Roumanie 2012, le bel été des Camarades

Par Catherine DURANDIN, le 5 août 2012  Imprimer l'article  lecture optimisée  Télécharger l'article au format PDF

Ecrivain, historienne. Ancienne élève de l’Ecole Normale Supérieure, Agrégée d’Histoire, Docteur es Lettres. Diplômée de roumain, INALCO. Auditrice IHEDN, 37 éme session

Spécialiste de la Roumanie, Catherine Durandin offre ici une mise en perspective de la crise politique roumaine. Un éclairage qui sera utile pour en saisir les prochains rebondissements.

Une belle histoire qui tourne mal

LA ROUMANIE traverse durant cet été 2012 [1] une crise politique qui, en première lecture, se lit simplement : le gouvernement socialo-libéral dirigé par le socialiste Victor Ponta (PSD), a décidé de mettre un terme à la présidence de Traian Basescu, centre droit, (Parti Démocrate Libéral, PDL) élu en 2004, réélu en 2009. L’objectif : ne pas attendre la fin du mandat présidentiel, c’est-à-dire 2014, et « normaliser » au plus vite la vie politique du pays, selon la formule de l’actuel gouvernement.

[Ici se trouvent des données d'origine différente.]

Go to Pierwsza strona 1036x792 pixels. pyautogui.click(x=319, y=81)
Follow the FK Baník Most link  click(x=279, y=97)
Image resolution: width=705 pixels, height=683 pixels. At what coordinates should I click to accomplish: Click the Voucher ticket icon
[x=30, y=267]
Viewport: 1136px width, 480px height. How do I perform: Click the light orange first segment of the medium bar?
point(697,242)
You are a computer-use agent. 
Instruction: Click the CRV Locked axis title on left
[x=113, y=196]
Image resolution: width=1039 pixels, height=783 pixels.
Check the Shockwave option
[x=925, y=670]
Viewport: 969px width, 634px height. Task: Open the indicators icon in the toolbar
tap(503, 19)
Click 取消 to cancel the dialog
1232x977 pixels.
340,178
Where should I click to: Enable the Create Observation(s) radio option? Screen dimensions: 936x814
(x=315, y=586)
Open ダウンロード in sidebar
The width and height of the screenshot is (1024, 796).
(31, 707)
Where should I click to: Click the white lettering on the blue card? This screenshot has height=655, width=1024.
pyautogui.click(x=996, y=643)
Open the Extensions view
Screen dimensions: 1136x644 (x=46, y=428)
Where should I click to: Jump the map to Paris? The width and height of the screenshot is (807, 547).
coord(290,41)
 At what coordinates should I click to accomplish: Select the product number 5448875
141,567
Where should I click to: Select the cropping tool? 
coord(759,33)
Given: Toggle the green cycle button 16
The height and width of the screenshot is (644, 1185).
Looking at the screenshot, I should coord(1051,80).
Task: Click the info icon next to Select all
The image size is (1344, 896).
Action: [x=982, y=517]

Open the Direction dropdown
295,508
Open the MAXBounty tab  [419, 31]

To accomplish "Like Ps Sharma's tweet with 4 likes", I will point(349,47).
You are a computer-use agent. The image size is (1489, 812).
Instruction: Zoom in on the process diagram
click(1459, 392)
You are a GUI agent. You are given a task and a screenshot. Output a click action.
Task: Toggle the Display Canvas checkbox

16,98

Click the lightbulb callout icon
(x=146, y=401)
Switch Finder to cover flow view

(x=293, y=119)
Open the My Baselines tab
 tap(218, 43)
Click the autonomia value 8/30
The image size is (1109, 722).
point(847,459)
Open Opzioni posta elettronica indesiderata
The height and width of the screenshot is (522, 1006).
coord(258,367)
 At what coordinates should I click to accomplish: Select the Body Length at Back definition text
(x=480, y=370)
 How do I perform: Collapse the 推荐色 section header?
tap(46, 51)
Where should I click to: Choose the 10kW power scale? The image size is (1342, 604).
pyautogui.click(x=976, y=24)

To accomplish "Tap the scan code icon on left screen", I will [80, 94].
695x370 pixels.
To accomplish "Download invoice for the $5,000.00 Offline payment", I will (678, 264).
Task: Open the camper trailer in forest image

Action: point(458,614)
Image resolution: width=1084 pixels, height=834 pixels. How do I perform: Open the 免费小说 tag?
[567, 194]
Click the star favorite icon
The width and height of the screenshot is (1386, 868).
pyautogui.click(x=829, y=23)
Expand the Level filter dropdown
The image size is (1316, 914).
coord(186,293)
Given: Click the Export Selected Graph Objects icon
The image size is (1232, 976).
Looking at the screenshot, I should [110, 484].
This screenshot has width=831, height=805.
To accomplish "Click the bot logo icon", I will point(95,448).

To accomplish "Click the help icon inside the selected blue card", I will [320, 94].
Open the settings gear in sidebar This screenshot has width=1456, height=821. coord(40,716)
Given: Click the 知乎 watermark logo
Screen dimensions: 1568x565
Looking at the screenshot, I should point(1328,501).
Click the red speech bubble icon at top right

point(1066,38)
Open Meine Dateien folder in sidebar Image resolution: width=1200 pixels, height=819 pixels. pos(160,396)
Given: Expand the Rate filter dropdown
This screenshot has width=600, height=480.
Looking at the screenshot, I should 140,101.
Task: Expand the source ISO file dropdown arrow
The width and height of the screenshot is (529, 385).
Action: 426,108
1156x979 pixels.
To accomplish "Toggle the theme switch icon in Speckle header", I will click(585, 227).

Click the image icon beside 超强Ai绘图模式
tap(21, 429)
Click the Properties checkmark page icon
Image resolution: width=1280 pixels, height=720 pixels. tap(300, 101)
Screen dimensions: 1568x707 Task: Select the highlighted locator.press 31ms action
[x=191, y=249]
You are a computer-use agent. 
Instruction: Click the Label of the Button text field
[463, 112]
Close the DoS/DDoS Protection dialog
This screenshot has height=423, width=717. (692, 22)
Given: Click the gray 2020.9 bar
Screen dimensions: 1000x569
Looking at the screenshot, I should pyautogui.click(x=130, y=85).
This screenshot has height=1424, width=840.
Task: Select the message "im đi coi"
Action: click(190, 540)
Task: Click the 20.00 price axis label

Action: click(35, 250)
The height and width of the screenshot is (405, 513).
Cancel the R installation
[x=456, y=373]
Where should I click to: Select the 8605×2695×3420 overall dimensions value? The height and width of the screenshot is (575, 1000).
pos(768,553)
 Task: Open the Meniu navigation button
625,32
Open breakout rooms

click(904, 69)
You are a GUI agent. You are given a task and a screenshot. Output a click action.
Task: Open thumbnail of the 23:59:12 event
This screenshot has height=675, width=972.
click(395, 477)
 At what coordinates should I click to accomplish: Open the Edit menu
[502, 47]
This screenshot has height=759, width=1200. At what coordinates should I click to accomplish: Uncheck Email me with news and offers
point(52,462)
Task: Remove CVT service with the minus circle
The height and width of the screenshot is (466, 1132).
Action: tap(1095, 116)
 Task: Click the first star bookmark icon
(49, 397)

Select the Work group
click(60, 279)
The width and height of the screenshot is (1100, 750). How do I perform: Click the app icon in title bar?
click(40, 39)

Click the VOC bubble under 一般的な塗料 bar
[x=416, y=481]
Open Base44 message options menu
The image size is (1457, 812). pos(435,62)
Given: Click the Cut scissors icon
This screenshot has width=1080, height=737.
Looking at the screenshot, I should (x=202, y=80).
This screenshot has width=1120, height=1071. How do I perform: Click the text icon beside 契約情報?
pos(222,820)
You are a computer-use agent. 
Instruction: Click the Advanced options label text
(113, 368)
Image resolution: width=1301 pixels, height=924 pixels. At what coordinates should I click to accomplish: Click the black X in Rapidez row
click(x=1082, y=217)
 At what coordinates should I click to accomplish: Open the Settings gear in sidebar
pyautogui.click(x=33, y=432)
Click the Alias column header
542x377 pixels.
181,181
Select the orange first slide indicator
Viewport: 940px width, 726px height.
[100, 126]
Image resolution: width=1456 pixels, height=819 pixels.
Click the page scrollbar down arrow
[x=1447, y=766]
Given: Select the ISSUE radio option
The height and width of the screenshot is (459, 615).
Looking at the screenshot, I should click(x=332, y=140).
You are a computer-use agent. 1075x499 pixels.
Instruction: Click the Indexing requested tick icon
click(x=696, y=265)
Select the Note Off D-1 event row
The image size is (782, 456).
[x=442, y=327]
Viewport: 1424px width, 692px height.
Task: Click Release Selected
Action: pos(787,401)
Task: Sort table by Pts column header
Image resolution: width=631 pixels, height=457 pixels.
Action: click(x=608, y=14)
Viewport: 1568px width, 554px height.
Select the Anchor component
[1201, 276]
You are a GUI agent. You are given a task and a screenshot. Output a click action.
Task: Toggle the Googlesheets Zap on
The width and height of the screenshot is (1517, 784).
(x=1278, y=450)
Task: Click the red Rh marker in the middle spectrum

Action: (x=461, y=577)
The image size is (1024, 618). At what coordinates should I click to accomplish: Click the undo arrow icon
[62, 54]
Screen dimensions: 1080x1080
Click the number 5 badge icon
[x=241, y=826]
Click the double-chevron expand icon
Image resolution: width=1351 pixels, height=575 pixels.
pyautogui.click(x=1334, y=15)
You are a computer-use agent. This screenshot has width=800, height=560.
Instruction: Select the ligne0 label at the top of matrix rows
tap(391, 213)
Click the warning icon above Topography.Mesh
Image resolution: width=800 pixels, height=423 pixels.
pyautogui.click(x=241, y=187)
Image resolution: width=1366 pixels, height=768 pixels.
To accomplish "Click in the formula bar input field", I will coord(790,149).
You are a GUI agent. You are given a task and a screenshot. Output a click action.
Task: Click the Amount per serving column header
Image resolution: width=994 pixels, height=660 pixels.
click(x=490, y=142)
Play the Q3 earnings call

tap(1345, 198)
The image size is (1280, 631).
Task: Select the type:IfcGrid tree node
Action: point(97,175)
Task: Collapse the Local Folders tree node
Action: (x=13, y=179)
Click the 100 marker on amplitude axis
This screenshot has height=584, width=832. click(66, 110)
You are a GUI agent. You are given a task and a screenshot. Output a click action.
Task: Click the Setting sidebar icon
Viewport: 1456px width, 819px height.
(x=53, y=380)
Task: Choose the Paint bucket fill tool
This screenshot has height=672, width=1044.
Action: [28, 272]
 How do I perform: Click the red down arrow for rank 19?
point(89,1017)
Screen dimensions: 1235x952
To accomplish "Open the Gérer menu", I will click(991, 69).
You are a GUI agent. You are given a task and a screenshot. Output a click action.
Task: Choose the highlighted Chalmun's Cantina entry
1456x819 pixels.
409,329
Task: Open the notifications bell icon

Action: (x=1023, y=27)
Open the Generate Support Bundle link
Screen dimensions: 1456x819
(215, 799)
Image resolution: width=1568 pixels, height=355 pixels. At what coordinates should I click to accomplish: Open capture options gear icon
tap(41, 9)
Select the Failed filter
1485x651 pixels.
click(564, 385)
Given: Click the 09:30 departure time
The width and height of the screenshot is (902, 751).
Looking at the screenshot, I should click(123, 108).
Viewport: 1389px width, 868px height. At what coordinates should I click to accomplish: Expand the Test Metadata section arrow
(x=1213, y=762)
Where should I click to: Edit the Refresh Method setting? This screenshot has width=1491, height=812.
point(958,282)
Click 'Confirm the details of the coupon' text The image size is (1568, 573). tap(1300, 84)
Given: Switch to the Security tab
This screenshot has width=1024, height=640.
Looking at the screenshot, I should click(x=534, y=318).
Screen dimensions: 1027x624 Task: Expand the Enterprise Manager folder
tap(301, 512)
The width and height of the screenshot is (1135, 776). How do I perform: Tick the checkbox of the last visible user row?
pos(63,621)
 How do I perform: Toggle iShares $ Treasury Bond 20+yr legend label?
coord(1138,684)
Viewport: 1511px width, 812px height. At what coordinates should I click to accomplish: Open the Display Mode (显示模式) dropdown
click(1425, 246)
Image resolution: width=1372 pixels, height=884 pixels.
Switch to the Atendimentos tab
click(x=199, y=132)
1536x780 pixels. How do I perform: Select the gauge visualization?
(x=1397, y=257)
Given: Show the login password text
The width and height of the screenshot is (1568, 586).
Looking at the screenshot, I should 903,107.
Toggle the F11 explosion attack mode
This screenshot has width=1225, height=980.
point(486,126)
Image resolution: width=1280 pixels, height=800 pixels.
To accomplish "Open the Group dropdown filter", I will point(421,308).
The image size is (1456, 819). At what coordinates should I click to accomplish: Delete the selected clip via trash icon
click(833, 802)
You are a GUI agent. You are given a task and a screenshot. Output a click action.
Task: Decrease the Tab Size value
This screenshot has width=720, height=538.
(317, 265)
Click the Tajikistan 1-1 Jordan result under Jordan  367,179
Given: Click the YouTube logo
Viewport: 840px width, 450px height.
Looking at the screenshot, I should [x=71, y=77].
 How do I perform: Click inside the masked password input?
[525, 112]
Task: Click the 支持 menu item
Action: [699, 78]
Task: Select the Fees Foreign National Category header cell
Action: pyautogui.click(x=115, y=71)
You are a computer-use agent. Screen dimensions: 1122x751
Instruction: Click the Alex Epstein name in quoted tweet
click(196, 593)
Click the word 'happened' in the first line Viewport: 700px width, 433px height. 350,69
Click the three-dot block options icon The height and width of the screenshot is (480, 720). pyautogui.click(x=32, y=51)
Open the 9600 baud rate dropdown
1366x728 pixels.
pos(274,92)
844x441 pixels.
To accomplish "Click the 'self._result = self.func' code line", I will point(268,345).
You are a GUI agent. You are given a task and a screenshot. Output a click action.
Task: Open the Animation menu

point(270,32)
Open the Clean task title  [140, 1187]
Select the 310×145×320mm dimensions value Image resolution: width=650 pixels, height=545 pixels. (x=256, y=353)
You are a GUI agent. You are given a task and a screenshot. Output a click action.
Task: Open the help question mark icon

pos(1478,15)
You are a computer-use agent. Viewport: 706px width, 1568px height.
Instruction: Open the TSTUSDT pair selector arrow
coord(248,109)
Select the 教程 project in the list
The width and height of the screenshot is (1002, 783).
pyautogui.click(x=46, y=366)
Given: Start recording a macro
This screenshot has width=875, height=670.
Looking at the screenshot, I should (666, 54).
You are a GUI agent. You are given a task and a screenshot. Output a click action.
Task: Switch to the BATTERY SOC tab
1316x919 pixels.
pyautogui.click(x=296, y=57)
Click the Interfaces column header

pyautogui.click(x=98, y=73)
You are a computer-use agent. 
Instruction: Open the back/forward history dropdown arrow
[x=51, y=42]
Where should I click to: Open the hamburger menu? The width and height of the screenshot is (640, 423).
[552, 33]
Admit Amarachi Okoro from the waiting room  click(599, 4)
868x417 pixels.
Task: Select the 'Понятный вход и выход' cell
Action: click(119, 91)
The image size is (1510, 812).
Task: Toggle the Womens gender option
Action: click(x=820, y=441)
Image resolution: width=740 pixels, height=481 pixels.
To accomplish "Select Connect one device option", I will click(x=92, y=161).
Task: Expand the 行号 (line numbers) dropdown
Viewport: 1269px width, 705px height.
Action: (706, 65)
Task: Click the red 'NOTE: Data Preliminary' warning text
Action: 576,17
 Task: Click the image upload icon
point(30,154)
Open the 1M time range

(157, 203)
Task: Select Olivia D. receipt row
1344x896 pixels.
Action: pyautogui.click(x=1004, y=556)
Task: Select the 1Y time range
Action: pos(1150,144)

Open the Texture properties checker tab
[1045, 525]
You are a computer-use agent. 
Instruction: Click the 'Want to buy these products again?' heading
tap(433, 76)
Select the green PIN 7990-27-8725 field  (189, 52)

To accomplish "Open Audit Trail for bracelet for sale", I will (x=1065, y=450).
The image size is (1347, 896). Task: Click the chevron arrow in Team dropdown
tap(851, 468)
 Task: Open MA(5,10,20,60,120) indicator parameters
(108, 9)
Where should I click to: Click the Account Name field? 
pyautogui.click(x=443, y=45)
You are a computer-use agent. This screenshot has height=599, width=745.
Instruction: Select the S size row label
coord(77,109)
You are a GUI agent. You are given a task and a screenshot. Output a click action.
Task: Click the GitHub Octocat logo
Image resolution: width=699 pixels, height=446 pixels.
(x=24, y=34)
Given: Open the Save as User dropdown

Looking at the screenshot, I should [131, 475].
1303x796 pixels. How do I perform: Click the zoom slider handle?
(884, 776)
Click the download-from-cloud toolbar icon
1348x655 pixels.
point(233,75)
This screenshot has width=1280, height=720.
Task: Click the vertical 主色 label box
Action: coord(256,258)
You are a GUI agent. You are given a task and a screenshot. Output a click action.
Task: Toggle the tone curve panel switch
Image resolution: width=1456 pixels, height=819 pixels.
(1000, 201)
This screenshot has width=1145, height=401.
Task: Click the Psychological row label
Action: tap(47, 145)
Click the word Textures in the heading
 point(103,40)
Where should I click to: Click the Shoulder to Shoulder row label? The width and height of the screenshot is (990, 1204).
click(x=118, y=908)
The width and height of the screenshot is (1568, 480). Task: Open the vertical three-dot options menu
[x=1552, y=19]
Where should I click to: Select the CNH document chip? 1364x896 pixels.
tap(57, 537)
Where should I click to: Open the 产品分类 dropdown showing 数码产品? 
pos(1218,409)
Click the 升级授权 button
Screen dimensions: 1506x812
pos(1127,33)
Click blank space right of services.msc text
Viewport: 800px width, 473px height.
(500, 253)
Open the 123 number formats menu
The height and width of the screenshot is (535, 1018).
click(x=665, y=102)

Traian Basescu fut - lors de son premier mandat - populaire. Son style direct, brutal parfois, séduisait ; alors, la Roumanie - nouveau membre de l’OTAN depuis 2004 – évoluait vers l’intégration dans l’UE, effective en 2007. Le pays connaissait une forte croissance économique et jouissait d’un partenariat dit « spécial » avec les Etats-Unis, accueillant des bases américaines, une école du Renseignement OTAN à Oradea, et bientôt des éléments futurs de la panoplie Anti Balistique Missile - selon un accord signé avec Washington en décembre 2011. Ancien membre de la nomenclature, Traian Basescu semblait converti au rêve américain : il prit une initiative forte en 2006, faire condamner les crimes du communisme, lors d’une séance solennelle du Parlement… Il s’est appliqué à traquer en Roumanie tout signe d’un antisémitisme rampant.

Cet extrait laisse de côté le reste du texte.